Halk olarak bir Harvard mezunundan daha kaliteli olmak ve onlardan daha bilgili ve donanımlı olmak zorundayız. Elit bir toplumumuz olmak zorunda. Yoksa İslam dünyası bir avuç Siyonist karşısında çaresiz kalır, bugünkü olduğu gibi. İslam dünyasının kalkınması için çok çalışmalı ve evvela kendimizi unutmamalıyız. Samimi ve yerli hamlelere destek vermeli ve bunların uluslararası camiaya taşınmasını sağlamalıyız. Problem olmadan probleme hazırlıklı olmalıyız. Her bir vatandaşımız, bilgisi, görgüsü, ahlakı, gücü ve inancıyla en az 10 yabancıdan daha güçlü olmalı. Bu olmayacak bir şey değil. Mesela boksörler kavgaya girdiklerinde 10 kişiyi dövebiliyorlar. Normal bir insanın ömürlerinde atmadıkları yumruğu boksörler bir antremanda atıyorlar. Dolayısıyla her birimiz en az 10 insan kuvvetinde olmalıyız. Yoksa Batının teknolojik ve diğer alanlardaki üstünlüğü karşısında Müslüman halklar olarak, aradaki farkı kapatmakta zorlanırız. Herkesin üzerine büyük vazifeler düşüyor. Her bir Müslüman yaptığı işi en iyi yapmalı. Alanındaki dünya çapındaki en iyisi olmalı. Dünden daha iyi olacağım diye dua etmeli ve bunun için çabalamalı da. Kaybedecek tek bir insanımız bile yok. Sistemin kimseyi elemesine izin vermemek gerekiyor.
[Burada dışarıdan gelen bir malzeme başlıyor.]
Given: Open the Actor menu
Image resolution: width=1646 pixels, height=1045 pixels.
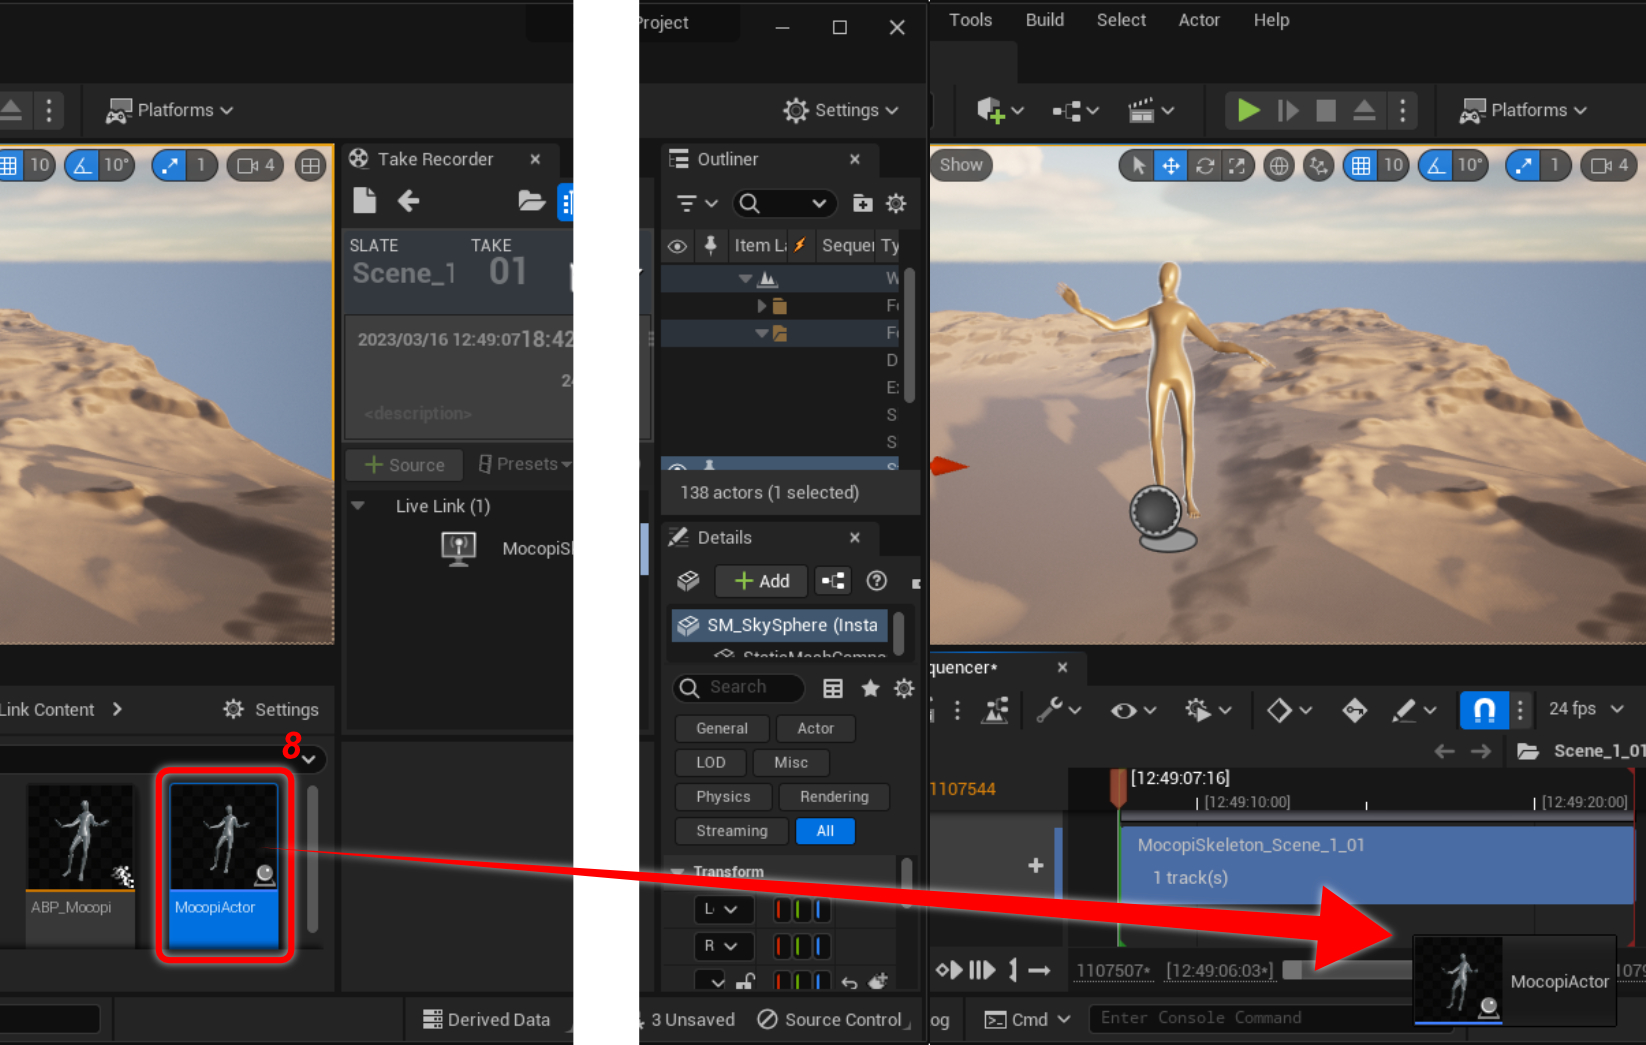Looking at the screenshot, I should pos(1198,20).
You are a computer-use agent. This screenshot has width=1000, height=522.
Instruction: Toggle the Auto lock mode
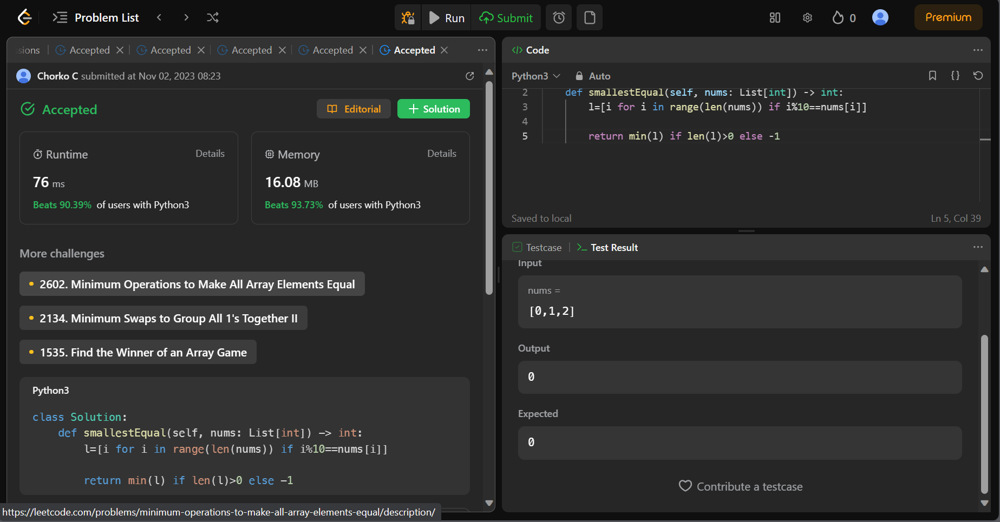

İslam dünyasının büyük bir uyanışa ihtiyacı var. Kendimize gelmeliyiz işler geç olmadan ve sorunlar daha da büyümeden. Bir yazar olarak bunları yazmak zorundayız. Milli mücadelede şansımız yaver gitti ve büyükte bir mücadele gösterildi. Her zaman bu kadar şanslı ve ruhu koruyamayabiliriz. O yüzden sorunlar gelmeden, sorunlara önlem almalıyız. Filistin meselesinde çok önceden hamle yapmamız gerekiyordu. Geldiğimiz noktada İsrail’i tanıyan uzmanlarımız bile çok az. Tanımadığın bilmediğin şey elbette korkutucu gelecektir. Son yaşananlar ise bizlere İsrail’in sanıldığı kadar güçlü ve her şeyin farkında olan bir ülke olmadığını öğretti. Dediğim gibi İslam dünyası arasından bir süper güç çıkmalı ve bu Müslümanların haklarını savunmalı. Bu neden Türkiye olmasın. Her şey var. Coğrafya olarak stratejik bir yerde bulunuyoruz. Avrupa ve doğu ile bağlantılarımız var. Afrika ve İslam dünyası ile temiz bir sayfa açabiliriz. Osmanlı sonrası oluşturulan algıları düzeltebiliriz. Her hamle çok ince detaylı atılırsa, gelecek yüzyılda bambaşka bir Türkiye olabilir. Halk olarak yükselmeye çalışmazsakta bu dediklerimin olması çok zor. İnsan öğüten ve kaybeden sistemlere dur demeliyiz. Gençlerin enerjisini ve vaktini boşa geçiren ve onları mankurtlaştıran şeylerden uzak tutmalıyız. Gençlere güvenmeliyiz ve fırsat vermeliyiz her şeyden önce.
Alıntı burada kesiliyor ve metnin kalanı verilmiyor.